La ejecución estaba a cargo de fuerzas policiales locales y la policía del orden judía debía participar en las redadas. Los judíos debían concentrarse en lugares de reunión fijados de antemano, por lo común cercanos a una estación de trenes, portando algunas pocas pertenencias que les era permitido llevar. Durante la «operación» todo aquel que no cumplía con la orden de presentarse o no caminaba con la premura requerida, era fusilado. En la estación, los deportados subían a vagones de carga carentes de ventilación, instalaciones sanitarias y agua y viajaban terriblemente hacinados. Los furgones se cerraban herméticamente y la travesía podía demorar varios días. La falta de agua y alimento causaba la muerte de muchos.

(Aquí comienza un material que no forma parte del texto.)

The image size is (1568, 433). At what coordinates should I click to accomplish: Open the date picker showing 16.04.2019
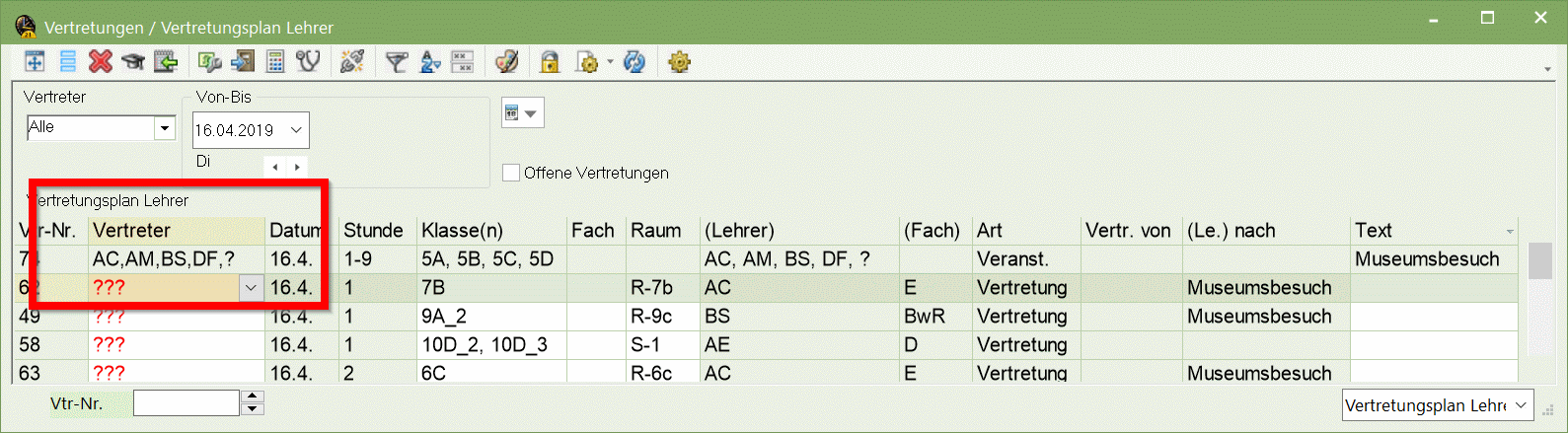click(x=251, y=130)
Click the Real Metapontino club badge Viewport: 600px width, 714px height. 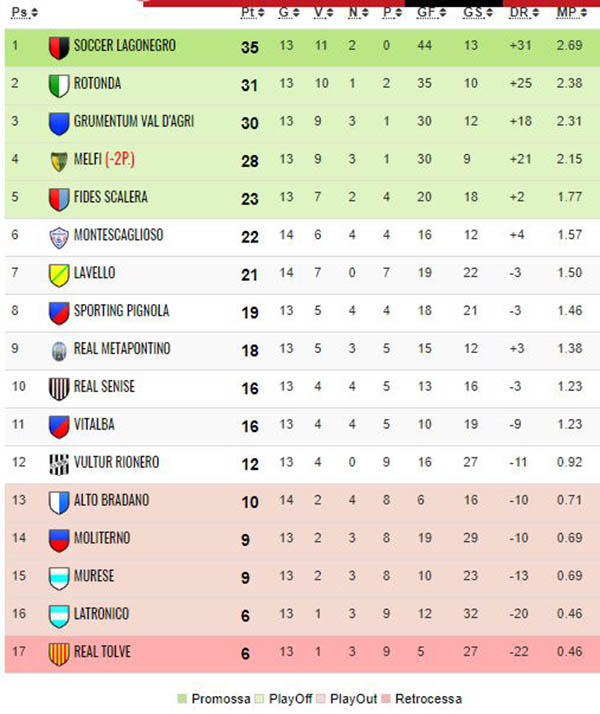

La maquinaria de exterminio empleaba todo tipo de subterfugios y engañifas para confundir a las víctimas. A los judíos de Polonia se les explicó que «elementos excedentes, desocupados» eran enviados a trabajar al Este, y a los de occidente que eran despachados para su reasentamiento en el Este. Las acciones comenzaban súbitamente golpeando a ciudades y pueblos, prolongándose por varios días o semanas. Al principio eran deportados los más débiles: los pobres y los refugiados. Los restantes vivían con la ilusión de que podrían salvarse. Luego de la primera expulsión, venía la siguiente, hasta la liquidación total.

La reacción de los judíos estuvo condicionada por algunos factores fundamentales: en los meses y años que precedieron al exterminio, los nazis hicieron todo lo posible para debilitar a sus víctimas, tanto física como moralmente. Trataron de minar su fuerza de voluntad, despojarlos de su dignidad humana, destruir sus instituciones comunitarias y aislarlos del mundo exterior. De tal modo que, el hambreamiento sistemático y la muerte que acechaba en cada rincón minaron la capacidad de reacción de las masas apiñadas en los guetos y de sus posibilidades de reunir fuerzas. Lo único que ya les importaba eran las preocupaciones del presente inmediato: salvar a sus seres queridos, conseguir un pedazo de pan para mantener el cuerpo ávido de calor y alimento. La catástrofe se desmenuzó en un sinfín de tragedias personales y de una terrible impotencia colectiva.

Al producirse las operaciones, los judíos sufrían una conmoción que les impedía toda posibilidad de organización y defensa en amplia escala. Las noticias de la existencia de campos de muerte eran recibidas con escepticismo y desconfianza. La simple lógica y el sentimiento humano se negaban a aceptar la posibilidad de su existencia. Los nazis lograron confundir a sus víctimas hasta el último momento.